Extract strings from dataframe object column with .split() and .strip()

200 views Asked by At

I have a dataframe 'merged_tstbr' with over 17000 rows and a column 'ID'. In this column multiple entries appear as one long string, separated by ';' and \n.

Here an example of what a cell in this column looks like:

XDX_AbCd_XY_2415;\
XDX_AbCd_XY_3335;\
XDX_AbCd_XY_3351;\
XDX_AbCd_XY_3354

I have used the below script to check for all rows in 'ID' column and add to a new list 'tstbr_anf' if the ID is in my_list:

my_list = ['XDX_AbCd_XY_3351', 'XDX_AbCd_XY_3335'] # (and so on, 250 elements in total)
for index, row in merged_tstbr.iterrows():
    row_values = [value.strip() for value in row['ID'].split('\n')]       
    matching = [value for value in row_values if value in my_list]
    tstbr_anf.extend(matching)

Out of 250 elements, 6 are not showing in txtbr_anf.
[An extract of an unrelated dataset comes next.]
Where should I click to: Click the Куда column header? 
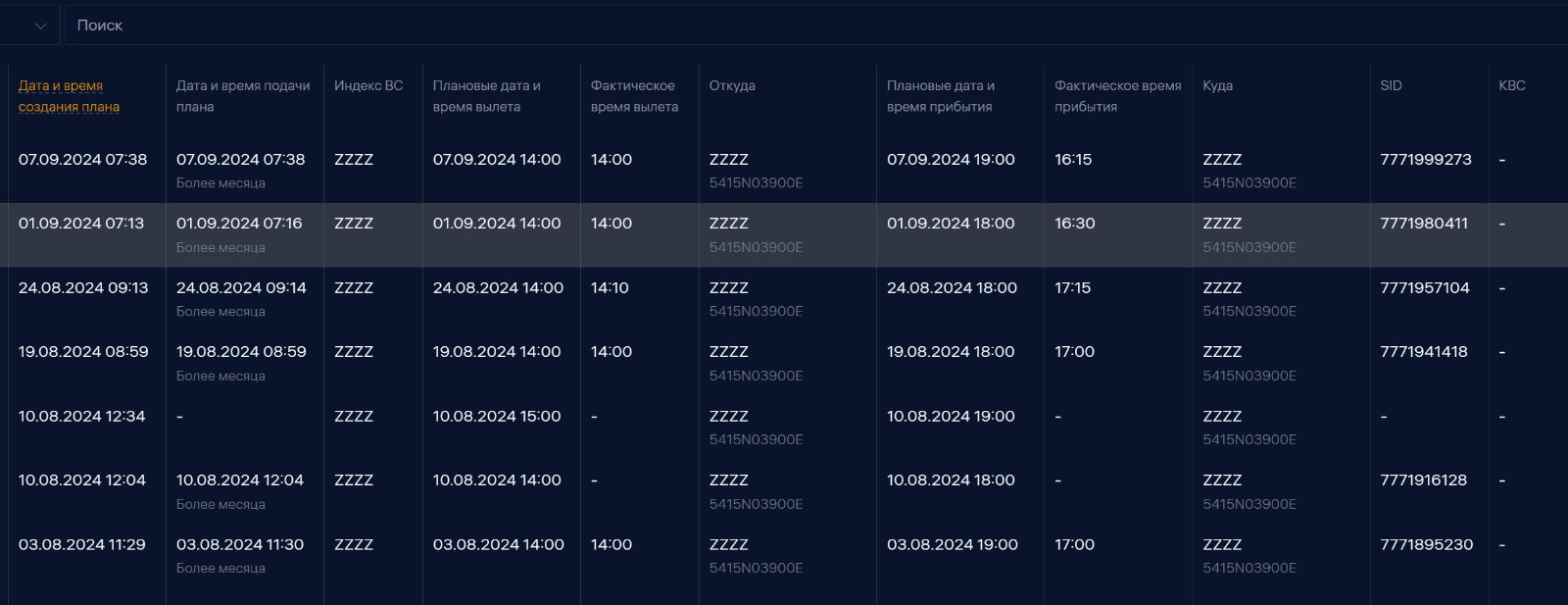pyautogui.click(x=1218, y=85)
I checked the presence of these in the column 'ID' in excel, and they are here, but somehow not getting added to txtbr_anf. They are present in my_list as well.

What can be the possible reasons for this.

Follow-up from How to search in a column of a dataframe for any and all value in a column another dataframe in Python using Pandas

2

There are 2 answers

0
OCa On

Input data I've used to try and reproduce your issue

  • It is based on the content of a cell that you posted,
  • I have added a second row with simply modified digits.
my_list = ['XDX_AbCd_XY_3351', 'XDX_AbCd_XY_3335']

merged_tstbr = pd.DataFrame({'ID': ['XDX_AbCd_XY_2415;\nXDX_AbCd_XY_3335;\nXDX_AbCd_XY_3351;\nXDX_AbCd_XY_3354',
                                    'XDX_AbCd_XY_1234;\nXDX_AbCd_XY_4565;\nXDX_AbCd_XY_3579;\nXDX_AbCd_XY_7592']})

Each cell in your input dataframe contains a number of IDs together in a string:

                                                  ID
0  XDX_AbCd_XY_2415;\nXDX_AbCd_XY_3335;\nXDX_AbCd...
1  XDX_AbCd_XY_1234;\nXDX_AbCd_XY_4565;\nXDX_AbCd...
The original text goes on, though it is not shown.